BYU Student Author: @Nate
Reviewers: @Erick_Sizilio, @Jae
Estimated Time to Solve: 60 Minutes
We provide the solution to this challenge using:
- Python
Need a program? Click here.
Overview
Congrats! You just found your dream job, and you couldn’t be more excited. For years, you’ve been wanting to get promoted from assistant regional manager to assistant to the regional manager. Well, last week you interviewed with a prestigious paper manufacturer based in Scranton, PA, and the regional manager Michael just called—you got the job!
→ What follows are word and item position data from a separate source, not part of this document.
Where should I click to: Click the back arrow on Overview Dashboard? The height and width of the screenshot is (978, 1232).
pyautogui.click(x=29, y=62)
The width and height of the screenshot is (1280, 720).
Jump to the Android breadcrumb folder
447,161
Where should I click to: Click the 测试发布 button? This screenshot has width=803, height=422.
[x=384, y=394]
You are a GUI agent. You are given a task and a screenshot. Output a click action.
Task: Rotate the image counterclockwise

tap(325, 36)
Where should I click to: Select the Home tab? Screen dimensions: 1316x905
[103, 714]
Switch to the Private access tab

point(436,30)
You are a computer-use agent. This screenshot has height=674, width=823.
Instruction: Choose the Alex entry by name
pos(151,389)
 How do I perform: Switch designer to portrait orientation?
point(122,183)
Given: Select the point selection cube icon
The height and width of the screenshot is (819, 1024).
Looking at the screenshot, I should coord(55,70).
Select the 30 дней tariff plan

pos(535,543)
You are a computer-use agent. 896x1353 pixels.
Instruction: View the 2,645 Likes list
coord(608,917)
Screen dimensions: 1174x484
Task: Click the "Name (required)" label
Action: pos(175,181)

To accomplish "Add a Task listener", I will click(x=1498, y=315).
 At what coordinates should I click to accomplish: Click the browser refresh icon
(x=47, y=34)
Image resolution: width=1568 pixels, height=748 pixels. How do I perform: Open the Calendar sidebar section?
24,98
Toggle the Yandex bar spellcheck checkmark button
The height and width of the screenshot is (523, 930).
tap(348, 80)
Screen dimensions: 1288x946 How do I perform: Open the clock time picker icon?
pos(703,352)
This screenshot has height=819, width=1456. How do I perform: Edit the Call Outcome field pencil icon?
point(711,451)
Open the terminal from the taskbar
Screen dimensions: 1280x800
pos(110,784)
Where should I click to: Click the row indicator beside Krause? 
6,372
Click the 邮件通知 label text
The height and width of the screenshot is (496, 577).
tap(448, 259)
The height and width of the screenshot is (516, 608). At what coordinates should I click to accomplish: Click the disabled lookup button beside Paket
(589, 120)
Michael has already emailed you the employment contract, and you are excited to read through it. However, wanting to save paper and not having time to read all 4 pages, you decide to take a quick hour to write a Python program that can identify the obligations and benefits outlined for you and your prospective employer, Dunder Mifflin, in your employment contract.
You also know that nearly 84% of employees never read their entire employment contracts, so if your program is any good, you might be able to license it out for a healthy profit.
Instructions
In an hour or less, write a script that can identify obligations and benefits outlined for different parties in a contract.
To help you, I have provided your employment contract with Dunder Mifflin as a .pdf, .docx, and .txt file. Pick one or more formats that your script will accept as input from a user.
I have also provided a file containing a list of 50 common words that indicate obligations or benefits in contracts. This file can help you search for and return instances of these words along with the sentences containing them. Output these sentences to a report that you can review to avoid reading the whole contract.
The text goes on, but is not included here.